L'autonomia privata esprime una fenomenologia molto più articolata, che investe anche attività extra-negoziali (ad es. ricreative, educative, ecc.), poteri di normazione privata (ad es. sistemi sanzionatori privati) e libertà matrimoniale, questo, solo per citare alcuni settori di relazioni intersoggettive non contrattuali.

Limiti dell'autonomia privata[modifica | modifica wikitesto]

Fondamentale è il dibattito sui limiti dell'autonomia privata in ordine alla disciplina pattizia.

La roccaforte ideologica del diritto privato è il "principio di libertà contrattuale", esaltato dalle teorie neo-liberiste ed informato alla più ampia autonomia delle parti, il cui corollario più noto è il principio consensualistico.

La libertà contrattuale, di origine ottocentesca e giusnaturalistica, si manifesta in varie forme consentite dal Codice civile:

  • libertà di concludere o meno un negozio
  • libertà di fissare il contenuto di un negozio
  • libertà di scegliere l'altro contraente
  • libertà di creare figure negoziali atipiche
  • libertà di farsi sostituire nell'attività giuridica
  • libertà di scelta della struttura negoziale
  • libertà di paralizzare, differire e anche annullare gli effetti negoziali

È facile descrivere le origini dell'autonomia privata, o autonomia negoziale, cioè del libero gioco delle parti nell'operazione economica. È altrettanto facile capire che il limite primario di tale autonomia è la giustizia sociale: dove finisce la prima, inizia la seconda.

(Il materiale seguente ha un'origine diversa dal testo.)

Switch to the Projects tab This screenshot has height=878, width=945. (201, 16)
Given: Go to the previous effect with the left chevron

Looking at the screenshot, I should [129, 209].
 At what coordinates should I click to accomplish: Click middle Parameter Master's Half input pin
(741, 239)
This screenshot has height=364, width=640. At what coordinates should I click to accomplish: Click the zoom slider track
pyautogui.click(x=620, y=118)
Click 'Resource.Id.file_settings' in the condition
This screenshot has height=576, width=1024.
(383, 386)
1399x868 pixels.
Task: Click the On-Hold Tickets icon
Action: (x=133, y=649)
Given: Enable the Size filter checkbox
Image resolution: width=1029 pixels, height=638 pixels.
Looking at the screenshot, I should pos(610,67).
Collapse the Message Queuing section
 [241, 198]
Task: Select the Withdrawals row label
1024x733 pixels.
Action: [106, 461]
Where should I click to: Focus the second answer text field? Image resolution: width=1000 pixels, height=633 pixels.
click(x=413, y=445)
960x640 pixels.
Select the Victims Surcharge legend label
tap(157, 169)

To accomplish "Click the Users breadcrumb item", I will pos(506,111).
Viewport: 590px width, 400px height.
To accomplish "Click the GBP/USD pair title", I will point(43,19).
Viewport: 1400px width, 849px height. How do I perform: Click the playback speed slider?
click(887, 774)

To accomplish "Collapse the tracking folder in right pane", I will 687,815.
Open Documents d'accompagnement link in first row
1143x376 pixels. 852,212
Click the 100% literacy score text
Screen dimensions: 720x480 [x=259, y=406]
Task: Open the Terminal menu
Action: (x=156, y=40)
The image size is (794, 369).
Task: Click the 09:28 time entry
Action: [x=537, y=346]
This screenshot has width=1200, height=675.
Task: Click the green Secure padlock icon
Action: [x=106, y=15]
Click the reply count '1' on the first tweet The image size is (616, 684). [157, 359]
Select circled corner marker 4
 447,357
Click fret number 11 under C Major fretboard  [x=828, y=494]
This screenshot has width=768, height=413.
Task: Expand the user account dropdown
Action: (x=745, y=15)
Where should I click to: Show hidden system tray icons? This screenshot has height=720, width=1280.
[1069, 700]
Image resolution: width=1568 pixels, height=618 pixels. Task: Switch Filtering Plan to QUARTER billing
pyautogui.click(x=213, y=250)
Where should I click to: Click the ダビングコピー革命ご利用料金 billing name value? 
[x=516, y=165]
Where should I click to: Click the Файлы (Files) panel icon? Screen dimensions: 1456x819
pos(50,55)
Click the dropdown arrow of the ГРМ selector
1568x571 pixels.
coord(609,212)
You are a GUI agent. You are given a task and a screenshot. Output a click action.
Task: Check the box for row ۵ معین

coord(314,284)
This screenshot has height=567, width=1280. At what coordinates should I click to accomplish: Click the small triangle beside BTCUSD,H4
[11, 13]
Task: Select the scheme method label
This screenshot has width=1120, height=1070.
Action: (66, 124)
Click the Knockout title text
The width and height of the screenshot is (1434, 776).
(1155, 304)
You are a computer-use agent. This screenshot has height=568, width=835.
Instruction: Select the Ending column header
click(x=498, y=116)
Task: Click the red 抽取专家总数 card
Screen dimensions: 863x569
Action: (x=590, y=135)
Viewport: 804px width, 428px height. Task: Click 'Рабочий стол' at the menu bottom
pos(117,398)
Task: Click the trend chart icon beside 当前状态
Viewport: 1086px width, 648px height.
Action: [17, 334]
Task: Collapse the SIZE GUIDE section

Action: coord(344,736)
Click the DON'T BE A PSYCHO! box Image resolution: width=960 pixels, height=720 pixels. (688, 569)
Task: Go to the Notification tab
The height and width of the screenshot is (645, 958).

Limiti all'autonomia contrattuale[modifica | modifica wikitesto]

L'autonomia negoziale incontra numerosi limiti legali, posti sotto forma di obblighi o divieti: obblighi legali a contrarre, divieti di interposizione fittizia di persona, nullità parziali, divieto di commercio di sangue, ecc. Al singolo è riconosciuto il potere di darsi un assetto di interessi programmato soltanto se, tale potere, non diviene strumento di abuso in danno di altri, cioè nel pieno rispetto del principio di solidarietà sociale cristallizzato nell'art. 2 della Costituzione.

Tutela del contraente debole[modifica | modifica wikitesto]

Il legislatore è spesso intervenuto, in materia di autonomia contrattuale per difendere il cosiddetto contraente debole, cioè il soggetto che è considerato più in difficoltà, per ragioni di carattere economico sociale, all'interno del sinallagma.

Nel contratto di locazione, gli interventi, sono stati molti, giungendo a limitazioni dell'autonomia contrattuale quasi estreme, che però hanno permesso di evitare gravi situazioni di tensione sociale dovute dall'aumento dei prezzi. La legge si è spinta al punto di prorogare la durata del contratto ormai giunto al termine, per periodi spesso molto lunghi, oppure imponendo un prezzo con il cosiddetto equo canone.

In tema di clausole abusive del contratto stipulato tra imprenditore e consumatore, il legislatore ha utilizzato due tipi di intervento, il primo 'formale', richiedendo la doppia firma, quindi la specifica approvazione di tali clausole qualora poste in contratto; il secondo 'sostanziale' prevedendo l'inefficacia di tali clausole.